Records for this exercise:

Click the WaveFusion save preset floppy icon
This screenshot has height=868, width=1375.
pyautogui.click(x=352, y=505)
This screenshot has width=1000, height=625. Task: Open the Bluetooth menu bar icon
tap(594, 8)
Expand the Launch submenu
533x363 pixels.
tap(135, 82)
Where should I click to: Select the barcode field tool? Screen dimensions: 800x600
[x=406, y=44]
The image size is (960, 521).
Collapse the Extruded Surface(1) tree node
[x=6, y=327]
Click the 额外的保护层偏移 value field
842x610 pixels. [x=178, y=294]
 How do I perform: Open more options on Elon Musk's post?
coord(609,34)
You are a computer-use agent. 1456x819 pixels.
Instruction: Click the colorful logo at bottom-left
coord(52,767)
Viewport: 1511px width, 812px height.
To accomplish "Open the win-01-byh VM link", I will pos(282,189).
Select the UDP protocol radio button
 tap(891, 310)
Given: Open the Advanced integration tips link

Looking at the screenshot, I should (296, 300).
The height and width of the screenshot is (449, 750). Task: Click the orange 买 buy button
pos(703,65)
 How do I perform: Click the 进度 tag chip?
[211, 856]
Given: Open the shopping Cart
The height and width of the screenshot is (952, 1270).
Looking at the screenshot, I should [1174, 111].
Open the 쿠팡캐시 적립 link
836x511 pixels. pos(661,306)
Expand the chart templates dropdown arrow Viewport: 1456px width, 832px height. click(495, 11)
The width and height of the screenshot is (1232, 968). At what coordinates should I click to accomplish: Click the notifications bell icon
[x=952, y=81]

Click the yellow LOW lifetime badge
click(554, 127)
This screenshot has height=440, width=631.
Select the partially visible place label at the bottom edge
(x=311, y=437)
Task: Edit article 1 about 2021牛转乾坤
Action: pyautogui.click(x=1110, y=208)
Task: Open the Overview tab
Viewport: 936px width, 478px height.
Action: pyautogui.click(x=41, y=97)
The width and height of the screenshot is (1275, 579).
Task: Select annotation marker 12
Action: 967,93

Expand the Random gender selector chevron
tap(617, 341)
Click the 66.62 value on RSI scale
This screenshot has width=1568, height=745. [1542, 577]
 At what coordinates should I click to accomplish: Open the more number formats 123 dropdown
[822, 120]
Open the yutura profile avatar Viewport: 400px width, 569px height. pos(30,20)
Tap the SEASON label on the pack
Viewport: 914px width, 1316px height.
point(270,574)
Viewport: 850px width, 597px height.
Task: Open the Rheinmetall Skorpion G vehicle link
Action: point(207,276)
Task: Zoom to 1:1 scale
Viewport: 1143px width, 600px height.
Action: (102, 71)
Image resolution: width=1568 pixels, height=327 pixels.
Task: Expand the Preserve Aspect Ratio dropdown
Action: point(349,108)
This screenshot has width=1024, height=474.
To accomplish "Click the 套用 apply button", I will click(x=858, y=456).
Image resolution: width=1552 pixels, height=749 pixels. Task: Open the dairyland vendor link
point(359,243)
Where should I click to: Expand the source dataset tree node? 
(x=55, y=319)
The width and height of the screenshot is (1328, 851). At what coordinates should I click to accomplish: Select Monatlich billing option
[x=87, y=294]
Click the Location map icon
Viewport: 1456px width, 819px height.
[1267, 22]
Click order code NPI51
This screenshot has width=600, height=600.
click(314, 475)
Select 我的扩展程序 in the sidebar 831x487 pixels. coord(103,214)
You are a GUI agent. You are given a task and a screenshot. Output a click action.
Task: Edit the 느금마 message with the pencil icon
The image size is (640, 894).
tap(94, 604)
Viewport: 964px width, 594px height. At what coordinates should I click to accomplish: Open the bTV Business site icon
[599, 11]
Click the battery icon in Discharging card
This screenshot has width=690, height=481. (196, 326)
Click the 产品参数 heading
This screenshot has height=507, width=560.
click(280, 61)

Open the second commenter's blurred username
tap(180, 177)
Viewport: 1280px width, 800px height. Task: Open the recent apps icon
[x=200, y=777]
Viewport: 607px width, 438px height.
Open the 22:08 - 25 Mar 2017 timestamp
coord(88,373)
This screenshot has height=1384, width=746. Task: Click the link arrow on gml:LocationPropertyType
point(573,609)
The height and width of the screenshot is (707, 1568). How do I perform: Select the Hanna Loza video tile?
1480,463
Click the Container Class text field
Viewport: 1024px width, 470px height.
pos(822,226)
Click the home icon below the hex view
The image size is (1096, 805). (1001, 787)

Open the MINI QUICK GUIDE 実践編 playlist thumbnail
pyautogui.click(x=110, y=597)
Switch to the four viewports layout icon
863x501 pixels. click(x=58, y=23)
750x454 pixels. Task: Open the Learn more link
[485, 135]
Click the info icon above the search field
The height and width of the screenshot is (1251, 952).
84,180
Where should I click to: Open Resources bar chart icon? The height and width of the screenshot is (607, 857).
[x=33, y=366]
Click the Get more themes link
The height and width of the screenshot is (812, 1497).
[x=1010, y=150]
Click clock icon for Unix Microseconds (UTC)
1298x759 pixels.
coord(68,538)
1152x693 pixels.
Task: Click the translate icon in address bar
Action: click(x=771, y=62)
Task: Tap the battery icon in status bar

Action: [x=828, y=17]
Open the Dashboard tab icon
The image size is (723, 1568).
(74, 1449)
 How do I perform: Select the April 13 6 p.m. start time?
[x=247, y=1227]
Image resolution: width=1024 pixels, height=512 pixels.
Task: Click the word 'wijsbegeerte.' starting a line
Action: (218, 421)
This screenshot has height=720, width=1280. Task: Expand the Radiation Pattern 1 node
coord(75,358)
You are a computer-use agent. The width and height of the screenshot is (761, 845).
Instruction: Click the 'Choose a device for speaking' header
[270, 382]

The problem: The data above must be repeated in its entirety, exactly as given.

Solution to the exercise:
Click the WaveFusion save preset floppy icon
This screenshot has height=868, width=1375.
pyautogui.click(x=352, y=505)
This screenshot has width=1000, height=625. Task: Open the Bluetooth menu bar icon
tap(594, 8)
Expand the Launch submenu
533x363 pixels.
tap(135, 82)
Where should I click to: Select the barcode field tool? Screen dimensions: 800x600
[x=406, y=44]
The image size is (960, 521).
Collapse the Extruded Surface(1) tree node
[x=6, y=327]
Click the 额外的保护层偏移 value field
842x610 pixels. [x=178, y=294]
 How do I perform: Open more options on Elon Musk's post?
coord(609,34)
You are a computer-use agent. 1456x819 pixels.
Instruction: Click the colorful logo at bottom-left
coord(52,767)
Viewport: 1511px width, 812px height.
To accomplish "Open the win-01-byh VM link", I will pos(282,189).
Select the UDP protocol radio button
 tap(891, 310)
Given: Open the Advanced integration tips link

Looking at the screenshot, I should (296, 300).
The height and width of the screenshot is (449, 750). Task: Click the orange 买 buy button
pos(703,65)
 How do I perform: Click the 进度 tag chip?
[211, 856]
Given: Open the shopping Cart
The height and width of the screenshot is (952, 1270).
Looking at the screenshot, I should [1174, 111].
Open the 쿠팡캐시 적립 link
836x511 pixels. pos(661,306)
Expand the chart templates dropdown arrow Viewport: 1456px width, 832px height. click(495, 11)
The width and height of the screenshot is (1232, 968). At what coordinates should I click to accomplish: Click the notifications bell icon
[x=952, y=81]

Click the yellow LOW lifetime badge
click(554, 127)
This screenshot has height=440, width=631.
Select the partially visible place label at the bottom edge
(x=311, y=437)
Task: Edit article 1 about 2021牛转乾坤
Action: pyautogui.click(x=1110, y=208)
Task: Open the Overview tab
Viewport: 936px width, 478px height.
Action: pyautogui.click(x=41, y=97)
The width and height of the screenshot is (1275, 579).
Task: Select annotation marker 12
Action: 967,93

Expand the Random gender selector chevron
tap(617, 341)
Click the 66.62 value on RSI scale
This screenshot has width=1568, height=745. [1542, 577]
 At what coordinates should I click to accomplish: Open the more number formats 123 dropdown
[822, 120]
Open the yutura profile avatar Viewport: 400px width, 569px height. pos(30,20)
Tap the SEASON label on the pack
Viewport: 914px width, 1316px height.
point(270,574)
Viewport: 850px width, 597px height.
Task: Open the Rheinmetall Skorpion G vehicle link
Action: point(207,276)
Task: Zoom to 1:1 scale
Viewport: 1143px width, 600px height.
Action: (102, 71)
Image resolution: width=1568 pixels, height=327 pixels.
Task: Expand the Preserve Aspect Ratio dropdown
Action: point(349,108)
This screenshot has width=1024, height=474.
To accomplish "Click the 套用 apply button", I will click(x=858, y=456).
Image resolution: width=1552 pixels, height=749 pixels. Task: Open the dairyland vendor link
point(359,243)
Where should I click to: Expand the source dataset tree node? 
(x=55, y=319)
The width and height of the screenshot is (1328, 851). At what coordinates should I click to accomplish: Select Monatlich billing option
[x=87, y=294]
Click the Location map icon
Viewport: 1456px width, 819px height.
[1267, 22]
Click order code NPI51
This screenshot has width=600, height=600.
click(314, 475)
Select 我的扩展程序 in the sidebar 831x487 pixels. coord(103,214)
You are a GUI agent. You are given a task and a screenshot. Output a click action.
Task: Edit the 느금마 message with the pencil icon
The image size is (640, 894).
tap(94, 604)
Viewport: 964px width, 594px height. At what coordinates should I click to accomplish: Open the bTV Business site icon
[599, 11]
Click the battery icon in Discharging card
This screenshot has width=690, height=481. (196, 326)
Click the 产品参数 heading
This screenshot has height=507, width=560.
click(280, 61)

Open the second commenter's blurred username
tap(180, 177)
Viewport: 1280px width, 800px height. Task: Open the recent apps icon
[x=200, y=777]
Viewport: 607px width, 438px height.
Open the 22:08 - 25 Mar 2017 timestamp
coord(88,373)
This screenshot has height=1384, width=746. Task: Click the link arrow on gml:LocationPropertyType
point(573,609)
The height and width of the screenshot is (707, 1568). How do I perform: Select the Hanna Loza video tile?
1480,463
Click the Container Class text field
Viewport: 1024px width, 470px height.
pos(822,226)
Click the home icon below the hex view
The image size is (1096, 805). (1001, 787)

Open the MINI QUICK GUIDE 実践編 playlist thumbnail
pyautogui.click(x=110, y=597)
Switch to the four viewports layout icon
863x501 pixels. click(x=58, y=23)
750x454 pixels. Task: Open the Learn more link
[485, 135]
Click the info icon above the search field
The height and width of the screenshot is (1251, 952).
84,180
Where should I click to: Open Resources bar chart icon? The height and width of the screenshot is (607, 857).
[x=33, y=366]
Click the Get more themes link
The height and width of the screenshot is (812, 1497).
[x=1010, y=150]
Click clock icon for Unix Microseconds (UTC)
1298x759 pixels.
coord(68,538)
1152x693 pixels.
Task: Click the translate icon in address bar
Action: click(x=771, y=62)
Task: Tap the battery icon in status bar

Action: [x=828, y=17]
Open the Dashboard tab icon
The image size is (723, 1568).
(74, 1449)
 How do I perform: Select the April 13 6 p.m. start time?
[x=247, y=1227]
Image resolution: width=1024 pixels, height=512 pixels.
Task: Click the word 'wijsbegeerte.' starting a line
Action: (218, 421)
This screenshot has height=720, width=1280. Task: Expand the Radiation Pattern 1 node
coord(75,358)
You are a computer-use agent. The width and height of the screenshot is (761, 845).
Instruction: Click the 'Choose a device for speaking' header
[270, 382]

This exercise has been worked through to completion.